→ PASSAGE:
-=-=-
Posts tagged Science
Taking the Long View
Feb 9th
(the following is mine and mine alone, and does not in any way reflect opinions or viewpoints of my employer.)
I understand when people get on indignant rants. You see something that is so clear to you, and you just feel like verbally slapping a few people across the cheek to wake them up, so they can see what is so plainly in front of their faces.
However, the Indignant Rant often reveals the boundaries of one’s concern. When I was a reporter, I recall many people who would call and berate me for not giving ________ more time and attention than it was getting. “But you don’t see, if they name Mr. So-and-so to the committee, it will mean the end of civilization as we know it!”
Okay, their lips weren’t foretelling the end of Western Civilization, but their body tics, tremors, and voice inflection certainly did. It was classic fight or flight, and it’s definitely not what our bodies evolved as a proper response to our anguish over the makeup of the school textbook committee.
-=-=-
→ GIVEN PROBLEM A: In the post, what three things does the writer say signaled the callers' sense of the end of Western Civilization, even though their lips did not?
→ GIVEN PROBLEM B: Reproduce the post word for word, everything from "Posts tagged Science" down to "of their faces.".
Base every answer on the post alone.

→ INFORMATION PROVIDED:
-=-=-
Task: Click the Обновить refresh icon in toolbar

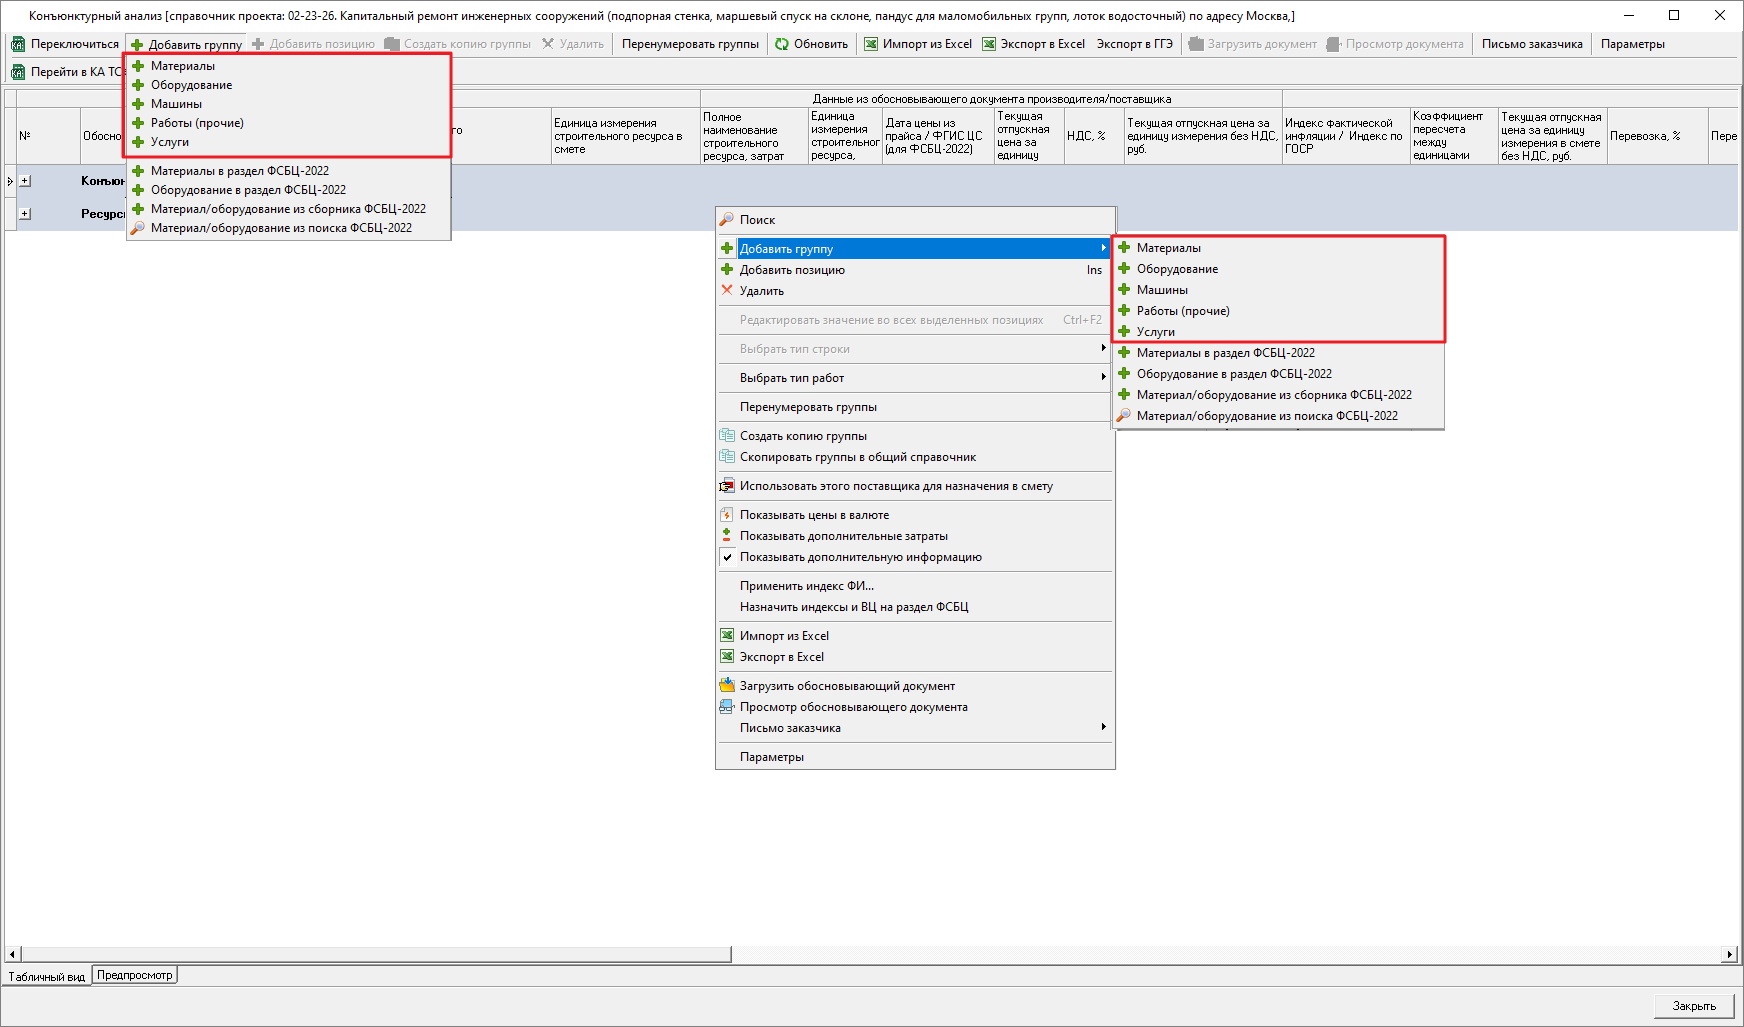Action: point(782,44)
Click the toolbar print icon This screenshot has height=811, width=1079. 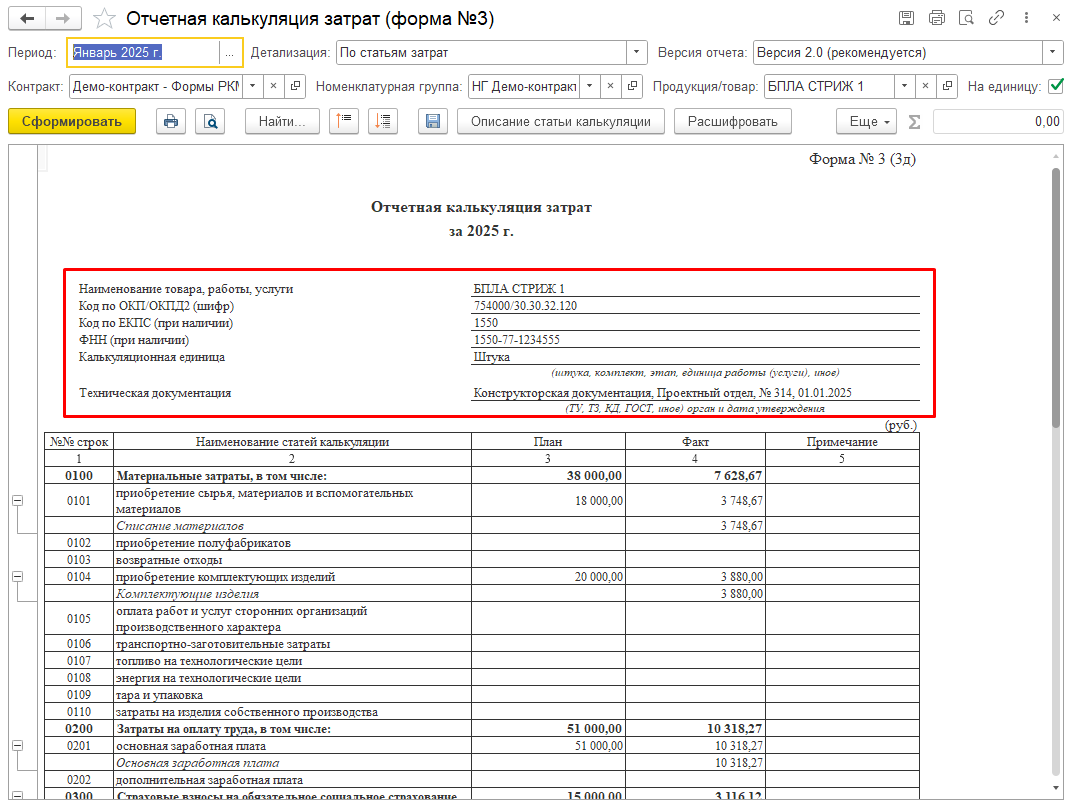[x=171, y=122]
-=-=-
→ FINISHED ANSWER A: body tics, tremors, voice inflection

→ FINISHED ANSWER B:
Posts tagged Science
Taking the Long View
Feb 9th
(the following is mine and mine alone, and does not in any way reflect opinions or viewpoints of my employer.)
I understand when people get on indignant rants. You see something that is so clear to you, and you just feel like verbally slapping a few people across the cheek to wake them up, so they can see what is so plainly in front of their faces.